**AIM OF THE EXERCISE:** Convert the entries, starting with the line containing "click on Map" and going on through the line containing "janvier 2022 is", into a two-column CSV with the columns request and response. Give one row per entry, put each value in a single quoted field, and replace any line breaks with spaces.

┌──

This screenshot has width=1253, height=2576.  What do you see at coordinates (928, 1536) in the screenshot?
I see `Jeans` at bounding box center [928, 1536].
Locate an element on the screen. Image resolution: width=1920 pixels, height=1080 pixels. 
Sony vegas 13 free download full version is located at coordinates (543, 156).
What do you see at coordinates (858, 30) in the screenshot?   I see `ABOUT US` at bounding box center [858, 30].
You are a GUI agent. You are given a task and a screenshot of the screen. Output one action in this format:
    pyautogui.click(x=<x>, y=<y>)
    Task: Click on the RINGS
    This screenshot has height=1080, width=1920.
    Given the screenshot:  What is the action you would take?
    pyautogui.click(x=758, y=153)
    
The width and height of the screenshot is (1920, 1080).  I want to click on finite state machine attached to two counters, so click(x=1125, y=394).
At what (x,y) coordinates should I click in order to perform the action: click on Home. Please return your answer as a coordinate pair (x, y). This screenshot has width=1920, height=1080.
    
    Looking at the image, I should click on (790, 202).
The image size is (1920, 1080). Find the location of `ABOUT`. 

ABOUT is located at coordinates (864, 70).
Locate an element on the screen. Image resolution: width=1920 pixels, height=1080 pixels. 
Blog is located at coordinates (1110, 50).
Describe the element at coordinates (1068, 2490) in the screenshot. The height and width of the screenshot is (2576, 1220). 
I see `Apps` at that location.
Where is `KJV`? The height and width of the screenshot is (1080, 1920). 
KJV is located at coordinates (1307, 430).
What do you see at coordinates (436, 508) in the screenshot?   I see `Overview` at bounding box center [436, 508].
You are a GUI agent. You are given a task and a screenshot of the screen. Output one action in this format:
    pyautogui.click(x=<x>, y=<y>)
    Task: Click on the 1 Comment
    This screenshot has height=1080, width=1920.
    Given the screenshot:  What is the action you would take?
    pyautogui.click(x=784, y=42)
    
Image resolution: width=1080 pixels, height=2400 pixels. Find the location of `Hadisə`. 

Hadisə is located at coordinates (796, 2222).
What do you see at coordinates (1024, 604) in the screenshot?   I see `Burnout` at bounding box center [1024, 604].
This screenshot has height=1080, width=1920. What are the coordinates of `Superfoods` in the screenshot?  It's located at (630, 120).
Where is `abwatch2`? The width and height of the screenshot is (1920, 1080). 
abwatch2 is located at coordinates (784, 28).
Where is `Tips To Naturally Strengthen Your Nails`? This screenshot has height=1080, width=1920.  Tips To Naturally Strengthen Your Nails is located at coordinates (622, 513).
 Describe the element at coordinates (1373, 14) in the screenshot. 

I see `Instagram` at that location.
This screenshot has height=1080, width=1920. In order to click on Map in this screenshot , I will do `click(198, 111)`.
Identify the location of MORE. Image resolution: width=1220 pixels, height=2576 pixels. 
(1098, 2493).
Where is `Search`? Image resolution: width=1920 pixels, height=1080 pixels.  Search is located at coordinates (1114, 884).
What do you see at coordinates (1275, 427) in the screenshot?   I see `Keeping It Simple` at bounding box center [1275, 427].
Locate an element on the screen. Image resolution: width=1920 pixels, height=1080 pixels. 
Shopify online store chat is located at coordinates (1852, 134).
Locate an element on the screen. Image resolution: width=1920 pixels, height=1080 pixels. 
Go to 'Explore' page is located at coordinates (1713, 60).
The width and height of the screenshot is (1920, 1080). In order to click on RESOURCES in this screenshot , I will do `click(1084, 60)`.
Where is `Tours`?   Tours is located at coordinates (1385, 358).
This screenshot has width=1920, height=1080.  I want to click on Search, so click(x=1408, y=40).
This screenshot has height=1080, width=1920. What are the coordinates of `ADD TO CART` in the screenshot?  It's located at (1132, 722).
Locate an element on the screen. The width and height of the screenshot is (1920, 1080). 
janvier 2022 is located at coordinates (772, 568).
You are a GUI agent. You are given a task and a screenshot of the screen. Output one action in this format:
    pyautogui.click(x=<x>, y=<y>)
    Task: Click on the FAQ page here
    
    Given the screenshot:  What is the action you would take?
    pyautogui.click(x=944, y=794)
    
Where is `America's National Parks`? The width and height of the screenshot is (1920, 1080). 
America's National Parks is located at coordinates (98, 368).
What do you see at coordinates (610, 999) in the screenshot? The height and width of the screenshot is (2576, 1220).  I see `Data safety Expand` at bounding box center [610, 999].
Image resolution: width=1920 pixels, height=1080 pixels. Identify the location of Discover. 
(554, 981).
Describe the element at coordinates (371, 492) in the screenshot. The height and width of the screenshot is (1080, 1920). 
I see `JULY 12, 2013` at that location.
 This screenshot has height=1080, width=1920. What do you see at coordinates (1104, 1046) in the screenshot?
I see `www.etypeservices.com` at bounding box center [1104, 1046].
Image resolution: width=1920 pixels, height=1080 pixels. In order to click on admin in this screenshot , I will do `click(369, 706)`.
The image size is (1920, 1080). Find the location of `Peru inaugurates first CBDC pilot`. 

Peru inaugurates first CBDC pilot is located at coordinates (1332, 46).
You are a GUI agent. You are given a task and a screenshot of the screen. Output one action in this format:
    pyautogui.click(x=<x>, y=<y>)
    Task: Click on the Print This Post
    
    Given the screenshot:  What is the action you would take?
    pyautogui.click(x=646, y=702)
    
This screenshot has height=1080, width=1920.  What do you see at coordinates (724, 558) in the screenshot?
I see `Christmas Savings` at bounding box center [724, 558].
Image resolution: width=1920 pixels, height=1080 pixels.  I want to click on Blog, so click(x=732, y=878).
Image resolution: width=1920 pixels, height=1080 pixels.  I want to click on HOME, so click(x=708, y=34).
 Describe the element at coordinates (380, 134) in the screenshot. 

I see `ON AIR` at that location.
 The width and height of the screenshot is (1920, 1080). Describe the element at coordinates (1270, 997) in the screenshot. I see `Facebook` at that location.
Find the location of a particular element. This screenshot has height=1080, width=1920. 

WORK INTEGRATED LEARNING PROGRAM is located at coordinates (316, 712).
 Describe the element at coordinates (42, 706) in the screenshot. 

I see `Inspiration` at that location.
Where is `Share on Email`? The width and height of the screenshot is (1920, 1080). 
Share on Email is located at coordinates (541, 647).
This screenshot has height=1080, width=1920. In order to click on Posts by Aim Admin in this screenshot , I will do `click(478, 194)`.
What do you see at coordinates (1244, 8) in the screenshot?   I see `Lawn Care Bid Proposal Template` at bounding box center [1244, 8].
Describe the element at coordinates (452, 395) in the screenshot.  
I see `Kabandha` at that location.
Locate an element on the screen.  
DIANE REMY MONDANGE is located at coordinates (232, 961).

└──

**COMPLETED TASK:**
request,response
"This screenshot has height=1080, width=1920. In order to click on Map in this screenshot",", I will do `click(198, 111)`."
"Identify the location of MORE. Image resolution: width=1220 pixels, height=2576 pixels.","(1098, 2493)."
"Where is `Search`? Image resolution: width=1920 pixels, height=1080 pixels.","Search is located at coordinates (1114, 884)."
"What do you see at coordinates (1275, 427) in the screenshot?","I see `Keeping It Simple` at bounding box center [1275, 427]."
"Locate an element on the screen. Image resolution: width=1920 pixels, height=1080 pixels.","Shopify online store chat is located at coordinates (1852, 134)."
"Locate an element on the screen. Image resolution: width=1920 pixels, height=1080 pixels.","Go to 'Explore' page is located at coordinates (1713, 60)."
"The width and height of the screenshot is (1920, 1080). In order to click on RESOURCES in this screenshot",", I will do `click(1084, 60)`."
"Where is `Tours`?","Tours is located at coordinates (1385, 358)."
"This screenshot has width=1920, height=1080.","I want to click on Search, so click(x=1408, y=40)."
"This screenshot has height=1080, width=1920. What are the coordinates of `ADD TO CART` in the screenshot?","It's located at (1132, 722)."
"Locate an element on the screen. The width and height of the screenshot is (1920, 1080).","janvier 2022 is located at coordinates (772, 568)."